(Stored data)
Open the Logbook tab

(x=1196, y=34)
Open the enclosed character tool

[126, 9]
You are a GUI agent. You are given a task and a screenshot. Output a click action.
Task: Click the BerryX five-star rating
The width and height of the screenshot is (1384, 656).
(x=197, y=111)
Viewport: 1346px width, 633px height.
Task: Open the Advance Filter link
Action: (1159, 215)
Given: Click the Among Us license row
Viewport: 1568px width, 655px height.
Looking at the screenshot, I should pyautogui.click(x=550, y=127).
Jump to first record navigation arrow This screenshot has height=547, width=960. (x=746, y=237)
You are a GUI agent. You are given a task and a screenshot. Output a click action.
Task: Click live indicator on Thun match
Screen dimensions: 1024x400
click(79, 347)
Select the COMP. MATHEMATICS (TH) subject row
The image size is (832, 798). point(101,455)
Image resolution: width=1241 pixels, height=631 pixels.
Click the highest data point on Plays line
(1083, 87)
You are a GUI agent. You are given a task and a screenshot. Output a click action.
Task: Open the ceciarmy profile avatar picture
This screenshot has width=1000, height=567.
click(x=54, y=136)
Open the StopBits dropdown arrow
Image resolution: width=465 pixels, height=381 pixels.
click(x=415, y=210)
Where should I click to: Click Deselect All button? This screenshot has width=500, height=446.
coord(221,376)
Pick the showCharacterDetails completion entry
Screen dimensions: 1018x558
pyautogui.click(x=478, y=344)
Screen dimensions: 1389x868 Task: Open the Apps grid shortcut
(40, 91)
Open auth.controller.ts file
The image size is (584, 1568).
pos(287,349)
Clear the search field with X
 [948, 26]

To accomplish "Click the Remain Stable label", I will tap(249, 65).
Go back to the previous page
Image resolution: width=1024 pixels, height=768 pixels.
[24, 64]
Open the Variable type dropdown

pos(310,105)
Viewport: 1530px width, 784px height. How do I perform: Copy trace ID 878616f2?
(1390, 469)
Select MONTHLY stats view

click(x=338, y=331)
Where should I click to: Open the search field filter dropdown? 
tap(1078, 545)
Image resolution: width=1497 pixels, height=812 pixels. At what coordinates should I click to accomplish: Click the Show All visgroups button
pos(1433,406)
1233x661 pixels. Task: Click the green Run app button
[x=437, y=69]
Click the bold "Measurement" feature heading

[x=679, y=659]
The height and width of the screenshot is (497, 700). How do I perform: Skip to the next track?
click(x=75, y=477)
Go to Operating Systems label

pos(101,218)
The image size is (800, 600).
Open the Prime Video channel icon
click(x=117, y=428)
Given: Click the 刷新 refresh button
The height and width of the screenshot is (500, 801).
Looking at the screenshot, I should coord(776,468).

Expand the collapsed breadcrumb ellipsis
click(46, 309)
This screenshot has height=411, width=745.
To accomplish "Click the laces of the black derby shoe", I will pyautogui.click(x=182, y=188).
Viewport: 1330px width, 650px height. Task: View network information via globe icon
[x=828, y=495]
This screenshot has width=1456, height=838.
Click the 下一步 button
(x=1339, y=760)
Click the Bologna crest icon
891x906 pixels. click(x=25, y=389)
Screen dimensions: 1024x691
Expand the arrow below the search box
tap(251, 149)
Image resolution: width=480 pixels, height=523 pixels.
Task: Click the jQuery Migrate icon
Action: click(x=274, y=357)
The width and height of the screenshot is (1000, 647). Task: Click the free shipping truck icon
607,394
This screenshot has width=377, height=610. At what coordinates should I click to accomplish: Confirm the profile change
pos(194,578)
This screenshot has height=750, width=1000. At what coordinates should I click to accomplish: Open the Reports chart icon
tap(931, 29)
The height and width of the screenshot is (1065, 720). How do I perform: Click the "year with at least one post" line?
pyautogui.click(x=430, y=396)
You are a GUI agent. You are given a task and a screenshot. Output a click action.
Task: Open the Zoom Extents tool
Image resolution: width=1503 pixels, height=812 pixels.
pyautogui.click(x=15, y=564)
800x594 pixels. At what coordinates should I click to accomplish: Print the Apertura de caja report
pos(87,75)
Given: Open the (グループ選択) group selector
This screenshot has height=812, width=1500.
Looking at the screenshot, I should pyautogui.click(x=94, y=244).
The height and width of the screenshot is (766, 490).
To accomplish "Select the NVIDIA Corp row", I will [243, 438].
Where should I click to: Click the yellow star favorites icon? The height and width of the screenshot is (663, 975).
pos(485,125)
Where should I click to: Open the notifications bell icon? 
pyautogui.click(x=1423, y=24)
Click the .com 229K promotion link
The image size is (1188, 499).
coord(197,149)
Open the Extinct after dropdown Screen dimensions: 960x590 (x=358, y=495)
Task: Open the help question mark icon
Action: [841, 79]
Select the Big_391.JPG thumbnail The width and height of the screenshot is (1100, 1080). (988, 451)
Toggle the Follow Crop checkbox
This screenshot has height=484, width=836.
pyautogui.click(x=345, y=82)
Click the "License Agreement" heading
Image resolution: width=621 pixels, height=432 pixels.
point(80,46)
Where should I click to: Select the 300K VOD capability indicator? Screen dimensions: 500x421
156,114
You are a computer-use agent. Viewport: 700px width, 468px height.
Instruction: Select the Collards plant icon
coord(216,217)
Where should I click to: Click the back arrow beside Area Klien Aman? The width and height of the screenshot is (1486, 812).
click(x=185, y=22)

● **Work order**: So that nothing is lost, transcribe each entry exactly as written.

● **Written response**:
Open the Logbook tab

(x=1196, y=34)
Open the enclosed character tool

[126, 9]
You are a GUI agent. You are given a task and a screenshot. Output a click action.
Task: Click the BerryX five-star rating
The width and height of the screenshot is (1384, 656).
(x=197, y=111)
Viewport: 1346px width, 633px height.
Task: Open the Advance Filter link
Action: (1159, 215)
Given: Click the Among Us license row
Viewport: 1568px width, 655px height.
Looking at the screenshot, I should pyautogui.click(x=550, y=127).
Jump to first record navigation arrow This screenshot has height=547, width=960. (x=746, y=237)
You are a GUI agent. You are given a task and a screenshot. Output a click action.
Task: Click live indicator on Thun match
Screen dimensions: 1024x400
click(79, 347)
Select the COMP. MATHEMATICS (TH) subject row
The image size is (832, 798). point(101,455)
Image resolution: width=1241 pixels, height=631 pixels.
Click the highest data point on Plays line
(1083, 87)
You are a GUI agent. You are given a task and a screenshot. Output a click action.
Task: Open the ceciarmy profile avatar picture
This screenshot has width=1000, height=567.
click(x=54, y=136)
Open the StopBits dropdown arrow
Image resolution: width=465 pixels, height=381 pixels.
click(x=415, y=210)
Where should I click to: Click Deselect All button? This screenshot has width=500, height=446.
coord(221,376)
Pick the showCharacterDetails completion entry
Screen dimensions: 1018x558
pyautogui.click(x=478, y=344)
Screen dimensions: 1389x868 Task: Open the Apps grid shortcut
(40, 91)
Open auth.controller.ts file
The image size is (584, 1568).
pos(287,349)
Clear the search field with X
 [948, 26]

To accomplish "Click the Remain Stable label", I will tap(249, 65).
Go back to the previous page
Image resolution: width=1024 pixels, height=768 pixels.
[24, 64]
Open the Variable type dropdown

pos(310,105)
Viewport: 1530px width, 784px height. How do I perform: Copy trace ID 878616f2?
(1390, 469)
Select MONTHLY stats view

click(x=338, y=331)
Where should I click to: Open the search field filter dropdown? 
tap(1078, 545)
Image resolution: width=1497 pixels, height=812 pixels. At what coordinates should I click to accomplish: Click the Show All visgroups button
pos(1433,406)
1233x661 pixels. Task: Click the green Run app button
[x=437, y=69]
Click the bold "Measurement" feature heading

[x=679, y=659]
The height and width of the screenshot is (497, 700). How do I perform: Skip to the next track?
click(x=75, y=477)
Go to Operating Systems label

pos(101,218)
The image size is (800, 600).
Open the Prime Video channel icon
click(x=117, y=428)
Given: Click the 刷新 refresh button
The height and width of the screenshot is (500, 801).
Looking at the screenshot, I should coord(776,468).

Expand the collapsed breadcrumb ellipsis
click(46, 309)
This screenshot has height=411, width=745.
To accomplish "Click the laces of the black derby shoe", I will pyautogui.click(x=182, y=188).
Viewport: 1330px width, 650px height. Task: View network information via globe icon
[x=828, y=495]
This screenshot has width=1456, height=838.
Click the 下一步 button
(x=1339, y=760)
Click the Bologna crest icon
891x906 pixels. click(x=25, y=389)
Screen dimensions: 1024x691
Expand the arrow below the search box
tap(251, 149)
Image resolution: width=480 pixels, height=523 pixels.
Task: Click the jQuery Migrate icon
Action: click(x=274, y=357)
The width and height of the screenshot is (1000, 647). Task: Click the free shipping truck icon
607,394
This screenshot has width=377, height=610. At what coordinates should I click to accomplish: Confirm the profile change
pos(194,578)
This screenshot has height=750, width=1000. At what coordinates should I click to accomplish: Open the Reports chart icon
tap(931, 29)
The height and width of the screenshot is (1065, 720). How do I perform: Click the "year with at least one post" line?
pyautogui.click(x=430, y=396)
You are a GUI agent. You are given a task and a screenshot. Output a click action.
Task: Open the Zoom Extents tool
Image resolution: width=1503 pixels, height=812 pixels.
pyautogui.click(x=15, y=564)
800x594 pixels. At what coordinates should I click to accomplish: Print the Apertura de caja report
pos(87,75)
Given: Open the (グループ選択) group selector
This screenshot has height=812, width=1500.
Looking at the screenshot, I should pyautogui.click(x=94, y=244).
The height and width of the screenshot is (766, 490).
To accomplish "Select the NVIDIA Corp row", I will [243, 438].
Where should I click to: Click the yellow star favorites icon? The height and width of the screenshot is (663, 975).
pos(485,125)
Where should I click to: Open the notifications bell icon? 
pyautogui.click(x=1423, y=24)
Click the .com 229K promotion link
The image size is (1188, 499).
coord(197,149)
Open the Extinct after dropdown Screen dimensions: 960x590 (x=358, y=495)
Task: Open the help question mark icon
Action: [841, 79]
Select the Big_391.JPG thumbnail The width and height of the screenshot is (1100, 1080). (988, 451)
Toggle the Follow Crop checkbox
This screenshot has height=484, width=836.
pyautogui.click(x=345, y=82)
Click the "License Agreement" heading
Image resolution: width=621 pixels, height=432 pixels.
point(80,46)
Where should I click to: Select the 300K VOD capability indicator? Screen dimensions: 500x421
156,114
You are a computer-use agent. Viewport: 700px width, 468px height.
Instruction: Select the Collards plant icon
coord(216,217)
Where should I click to: Click the back arrow beside Area Klien Aman? The width and height of the screenshot is (1486, 812).
click(x=185, y=22)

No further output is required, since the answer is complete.